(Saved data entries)
▶

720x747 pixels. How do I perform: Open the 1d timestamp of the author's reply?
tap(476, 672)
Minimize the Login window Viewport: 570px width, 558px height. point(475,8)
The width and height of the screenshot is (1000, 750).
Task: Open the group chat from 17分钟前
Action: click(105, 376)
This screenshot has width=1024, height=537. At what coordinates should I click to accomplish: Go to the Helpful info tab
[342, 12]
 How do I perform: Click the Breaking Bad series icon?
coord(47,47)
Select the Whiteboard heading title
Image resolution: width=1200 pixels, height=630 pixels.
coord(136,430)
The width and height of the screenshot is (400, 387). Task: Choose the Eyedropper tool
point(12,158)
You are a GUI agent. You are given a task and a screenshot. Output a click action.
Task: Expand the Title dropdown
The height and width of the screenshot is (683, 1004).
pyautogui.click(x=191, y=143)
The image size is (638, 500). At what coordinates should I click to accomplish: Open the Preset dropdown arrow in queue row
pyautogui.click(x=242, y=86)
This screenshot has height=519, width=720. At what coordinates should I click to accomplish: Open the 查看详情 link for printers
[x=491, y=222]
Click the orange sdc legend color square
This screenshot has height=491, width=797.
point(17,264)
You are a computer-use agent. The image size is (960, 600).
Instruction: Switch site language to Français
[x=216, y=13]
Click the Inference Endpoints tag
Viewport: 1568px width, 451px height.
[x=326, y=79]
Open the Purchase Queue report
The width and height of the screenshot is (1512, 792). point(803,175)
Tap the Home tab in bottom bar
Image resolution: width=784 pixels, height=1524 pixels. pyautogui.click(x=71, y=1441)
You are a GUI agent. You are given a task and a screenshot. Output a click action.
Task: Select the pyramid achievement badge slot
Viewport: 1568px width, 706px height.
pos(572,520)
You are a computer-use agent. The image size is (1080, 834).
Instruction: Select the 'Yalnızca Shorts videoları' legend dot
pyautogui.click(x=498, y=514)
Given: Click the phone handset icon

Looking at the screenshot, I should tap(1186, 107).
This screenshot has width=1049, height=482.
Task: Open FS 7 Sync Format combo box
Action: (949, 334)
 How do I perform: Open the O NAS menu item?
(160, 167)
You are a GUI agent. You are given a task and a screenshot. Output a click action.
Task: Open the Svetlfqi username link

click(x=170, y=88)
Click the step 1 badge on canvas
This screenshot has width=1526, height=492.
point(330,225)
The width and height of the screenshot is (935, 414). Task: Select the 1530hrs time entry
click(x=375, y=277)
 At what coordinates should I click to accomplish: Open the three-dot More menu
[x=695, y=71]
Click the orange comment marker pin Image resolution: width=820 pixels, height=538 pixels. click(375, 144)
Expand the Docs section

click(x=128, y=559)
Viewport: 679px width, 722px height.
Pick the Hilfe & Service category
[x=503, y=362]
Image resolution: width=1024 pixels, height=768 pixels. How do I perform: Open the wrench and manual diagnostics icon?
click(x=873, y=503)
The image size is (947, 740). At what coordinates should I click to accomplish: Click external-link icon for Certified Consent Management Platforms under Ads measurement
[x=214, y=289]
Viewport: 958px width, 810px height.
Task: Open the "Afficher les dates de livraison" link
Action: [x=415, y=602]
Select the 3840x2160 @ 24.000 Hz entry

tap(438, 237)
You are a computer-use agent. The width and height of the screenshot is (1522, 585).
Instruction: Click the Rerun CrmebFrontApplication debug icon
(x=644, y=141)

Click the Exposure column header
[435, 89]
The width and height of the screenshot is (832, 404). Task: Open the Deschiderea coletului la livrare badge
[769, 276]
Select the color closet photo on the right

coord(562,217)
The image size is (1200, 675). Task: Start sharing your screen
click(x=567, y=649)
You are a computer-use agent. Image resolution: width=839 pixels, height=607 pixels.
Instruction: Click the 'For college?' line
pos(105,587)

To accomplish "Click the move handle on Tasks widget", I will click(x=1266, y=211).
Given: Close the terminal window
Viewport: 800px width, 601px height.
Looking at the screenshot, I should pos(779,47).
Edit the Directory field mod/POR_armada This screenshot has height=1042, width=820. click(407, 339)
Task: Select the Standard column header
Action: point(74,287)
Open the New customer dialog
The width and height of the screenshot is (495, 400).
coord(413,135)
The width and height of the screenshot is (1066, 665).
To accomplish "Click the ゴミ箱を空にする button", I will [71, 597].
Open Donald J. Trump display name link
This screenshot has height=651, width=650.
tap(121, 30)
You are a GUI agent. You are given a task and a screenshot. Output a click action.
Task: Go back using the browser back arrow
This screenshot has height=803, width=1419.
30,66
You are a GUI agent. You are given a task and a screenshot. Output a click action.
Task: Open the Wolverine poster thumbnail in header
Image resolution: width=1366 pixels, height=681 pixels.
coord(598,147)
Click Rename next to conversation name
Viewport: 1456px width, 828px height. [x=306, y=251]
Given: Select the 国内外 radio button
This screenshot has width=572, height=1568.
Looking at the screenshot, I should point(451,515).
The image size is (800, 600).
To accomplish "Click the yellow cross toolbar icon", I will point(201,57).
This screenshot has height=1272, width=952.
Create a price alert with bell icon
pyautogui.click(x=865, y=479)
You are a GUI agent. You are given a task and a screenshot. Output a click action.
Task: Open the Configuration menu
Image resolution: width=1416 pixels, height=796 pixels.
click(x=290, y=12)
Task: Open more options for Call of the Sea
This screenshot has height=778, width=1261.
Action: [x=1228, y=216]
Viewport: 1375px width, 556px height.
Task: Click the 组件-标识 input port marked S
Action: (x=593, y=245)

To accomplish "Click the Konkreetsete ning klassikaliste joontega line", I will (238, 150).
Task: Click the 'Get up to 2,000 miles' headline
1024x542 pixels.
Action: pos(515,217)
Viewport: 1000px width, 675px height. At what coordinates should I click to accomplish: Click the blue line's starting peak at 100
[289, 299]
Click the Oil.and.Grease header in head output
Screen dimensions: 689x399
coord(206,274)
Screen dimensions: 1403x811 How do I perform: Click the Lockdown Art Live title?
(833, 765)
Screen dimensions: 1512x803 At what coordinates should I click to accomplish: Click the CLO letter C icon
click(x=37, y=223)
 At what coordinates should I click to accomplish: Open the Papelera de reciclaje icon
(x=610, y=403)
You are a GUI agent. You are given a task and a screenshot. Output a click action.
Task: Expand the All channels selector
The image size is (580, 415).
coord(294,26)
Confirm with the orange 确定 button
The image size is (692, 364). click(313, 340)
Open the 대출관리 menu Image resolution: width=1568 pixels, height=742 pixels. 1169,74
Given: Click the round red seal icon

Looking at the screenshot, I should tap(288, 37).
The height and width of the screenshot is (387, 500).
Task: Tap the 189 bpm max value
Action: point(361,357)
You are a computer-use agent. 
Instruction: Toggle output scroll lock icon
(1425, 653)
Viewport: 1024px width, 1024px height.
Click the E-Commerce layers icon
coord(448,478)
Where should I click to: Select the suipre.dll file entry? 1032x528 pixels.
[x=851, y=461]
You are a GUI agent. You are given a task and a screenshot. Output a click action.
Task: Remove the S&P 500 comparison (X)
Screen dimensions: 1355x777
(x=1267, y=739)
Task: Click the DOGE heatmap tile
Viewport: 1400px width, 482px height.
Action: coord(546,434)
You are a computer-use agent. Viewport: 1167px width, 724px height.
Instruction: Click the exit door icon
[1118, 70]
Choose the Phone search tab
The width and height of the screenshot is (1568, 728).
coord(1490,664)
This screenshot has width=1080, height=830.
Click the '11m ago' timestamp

◀

Task to complete: Where the data above reaches the line holding "Given: Click the round red seal icon", begin printing, and stop after the line holding "Viewport: 1024px width, 1024px height.". Each line must be reproduced exactly, with nothing else added.

Response area:
Given: Click the round red seal icon

Looking at the screenshot, I should tap(288, 37).
The height and width of the screenshot is (387, 500).
Task: Tap the 189 bpm max value
Action: point(361,357)
You are a computer-use agent. 
Instruction: Toggle output scroll lock icon
(1425, 653)
Viewport: 1024px width, 1024px height.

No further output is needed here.